Federal judge halts execution of Michael Tisius for hearing on juror’s literacy
KANSAS CITY, Mo. (KCTV) - 42-year-old Michael Tisius, who was scheduled to die by lethal injection on Tuesday, has received a stay of execution from a federal judge after discovering last month that one of the jurors on Tisius’s case may have been unable to read or write.
Originally presented and dismissed at the state level, Tisius’s legal team again filed to federal courts where today U.S. District Judge Stephen R. Bough granted Tisius a stay of execution until a hearing on the juror’s literacy can be held.
The juror could not review key pieces of evidence presented in the court such as letters and expert reports, according to Tisius’s legal team. An illiterate or non-native English speaker may not serve on a jury under Missouri law.
Tisius was convicted of was convicted of shooting and killing two county jailers at Randolph County Jail during a botched attempt to free a former cellmate in 2000, when he was 19. Tisius has spent over two decades in prison since his conviction in 2001, and has garnered support from the American Bar Association, Missourians to Abolish the Death Penalty and other activists who have urged Republican Missouri Gov. Mike Parson to grant Tisius clemency.
Activists argued that Tisius’s young age at the time of his conviction, childhood abuse and brain impairments affected his decision-making capacity and caused an increased delay in brain maturation.

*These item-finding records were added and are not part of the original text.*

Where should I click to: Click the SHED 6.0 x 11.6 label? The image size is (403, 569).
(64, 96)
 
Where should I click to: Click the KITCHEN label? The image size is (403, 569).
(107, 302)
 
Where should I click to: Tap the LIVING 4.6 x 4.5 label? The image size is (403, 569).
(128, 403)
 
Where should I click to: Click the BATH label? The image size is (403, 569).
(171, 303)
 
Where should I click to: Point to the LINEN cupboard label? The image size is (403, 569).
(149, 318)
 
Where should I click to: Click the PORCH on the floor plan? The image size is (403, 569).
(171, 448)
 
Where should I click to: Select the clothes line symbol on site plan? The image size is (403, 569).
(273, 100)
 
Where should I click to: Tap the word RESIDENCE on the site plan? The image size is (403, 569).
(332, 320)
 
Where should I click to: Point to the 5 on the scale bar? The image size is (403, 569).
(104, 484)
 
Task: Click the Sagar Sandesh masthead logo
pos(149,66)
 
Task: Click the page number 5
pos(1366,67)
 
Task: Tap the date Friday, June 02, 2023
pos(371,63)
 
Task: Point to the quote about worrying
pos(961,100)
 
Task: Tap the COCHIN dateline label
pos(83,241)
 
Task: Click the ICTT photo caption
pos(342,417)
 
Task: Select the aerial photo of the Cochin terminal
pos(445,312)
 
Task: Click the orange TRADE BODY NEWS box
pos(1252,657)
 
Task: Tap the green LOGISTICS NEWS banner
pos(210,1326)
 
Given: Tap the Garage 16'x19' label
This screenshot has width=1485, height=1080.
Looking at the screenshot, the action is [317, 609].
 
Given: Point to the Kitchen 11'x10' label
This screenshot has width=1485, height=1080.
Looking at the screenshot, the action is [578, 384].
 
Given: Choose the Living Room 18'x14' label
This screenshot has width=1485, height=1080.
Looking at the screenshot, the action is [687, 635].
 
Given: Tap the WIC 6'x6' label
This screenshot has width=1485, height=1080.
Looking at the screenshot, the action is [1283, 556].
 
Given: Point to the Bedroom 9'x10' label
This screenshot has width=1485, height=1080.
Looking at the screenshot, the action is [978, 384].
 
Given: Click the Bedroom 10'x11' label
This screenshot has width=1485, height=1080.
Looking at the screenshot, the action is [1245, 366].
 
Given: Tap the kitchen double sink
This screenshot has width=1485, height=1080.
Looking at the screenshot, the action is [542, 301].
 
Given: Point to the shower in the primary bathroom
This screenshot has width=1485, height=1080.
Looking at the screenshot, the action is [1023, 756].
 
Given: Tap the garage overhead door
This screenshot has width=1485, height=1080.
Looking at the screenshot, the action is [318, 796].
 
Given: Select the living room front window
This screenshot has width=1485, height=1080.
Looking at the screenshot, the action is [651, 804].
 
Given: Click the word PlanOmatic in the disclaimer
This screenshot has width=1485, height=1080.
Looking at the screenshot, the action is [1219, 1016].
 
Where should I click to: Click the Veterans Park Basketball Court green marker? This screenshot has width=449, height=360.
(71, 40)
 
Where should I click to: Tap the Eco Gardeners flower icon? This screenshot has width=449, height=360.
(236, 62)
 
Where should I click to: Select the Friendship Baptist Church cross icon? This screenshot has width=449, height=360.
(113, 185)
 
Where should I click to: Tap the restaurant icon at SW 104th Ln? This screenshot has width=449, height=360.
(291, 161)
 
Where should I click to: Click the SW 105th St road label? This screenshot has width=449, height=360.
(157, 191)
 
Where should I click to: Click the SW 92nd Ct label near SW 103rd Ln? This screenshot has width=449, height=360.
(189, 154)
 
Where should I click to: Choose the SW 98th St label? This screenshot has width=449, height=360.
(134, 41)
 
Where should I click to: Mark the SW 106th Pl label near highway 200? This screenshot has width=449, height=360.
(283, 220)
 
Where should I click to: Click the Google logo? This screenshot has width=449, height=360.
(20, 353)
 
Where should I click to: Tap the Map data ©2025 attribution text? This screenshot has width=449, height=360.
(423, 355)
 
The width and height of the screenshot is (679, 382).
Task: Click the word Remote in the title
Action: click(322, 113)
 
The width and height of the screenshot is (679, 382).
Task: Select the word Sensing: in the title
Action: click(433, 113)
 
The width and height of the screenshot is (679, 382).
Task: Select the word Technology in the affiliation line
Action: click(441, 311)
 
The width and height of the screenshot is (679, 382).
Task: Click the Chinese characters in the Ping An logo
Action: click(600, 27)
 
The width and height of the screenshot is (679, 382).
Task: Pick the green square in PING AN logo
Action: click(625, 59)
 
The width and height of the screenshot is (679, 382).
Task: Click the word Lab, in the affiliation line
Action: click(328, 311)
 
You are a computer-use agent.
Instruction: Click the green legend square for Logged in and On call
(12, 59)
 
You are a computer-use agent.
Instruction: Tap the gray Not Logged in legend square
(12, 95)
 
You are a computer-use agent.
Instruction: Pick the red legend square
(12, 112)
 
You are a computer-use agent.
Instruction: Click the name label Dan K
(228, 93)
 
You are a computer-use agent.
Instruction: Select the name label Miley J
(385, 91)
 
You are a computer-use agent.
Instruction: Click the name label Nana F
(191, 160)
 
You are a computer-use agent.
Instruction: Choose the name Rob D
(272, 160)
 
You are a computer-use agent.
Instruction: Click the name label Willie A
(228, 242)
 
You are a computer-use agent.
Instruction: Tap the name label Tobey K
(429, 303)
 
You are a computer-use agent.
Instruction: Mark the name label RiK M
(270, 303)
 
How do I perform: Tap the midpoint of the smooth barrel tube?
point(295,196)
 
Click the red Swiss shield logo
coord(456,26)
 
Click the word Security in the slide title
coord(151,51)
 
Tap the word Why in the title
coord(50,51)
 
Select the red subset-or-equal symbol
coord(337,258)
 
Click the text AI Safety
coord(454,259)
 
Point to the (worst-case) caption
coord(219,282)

Missouri has executed 95 inmates since 1976, when the death penalty was reinstated by the U.S. Supreme Court, and 17 people currently reside on death row. Since November, Missouri executed three people, joining just a handful of states who have utilized the death penalty this year compared to the vast majority of states who chose to abolish or not use the death penalty within the last decade. In early February, 58-year-old Leonard Taylor was executed for the 2004 murder of his girlfriend.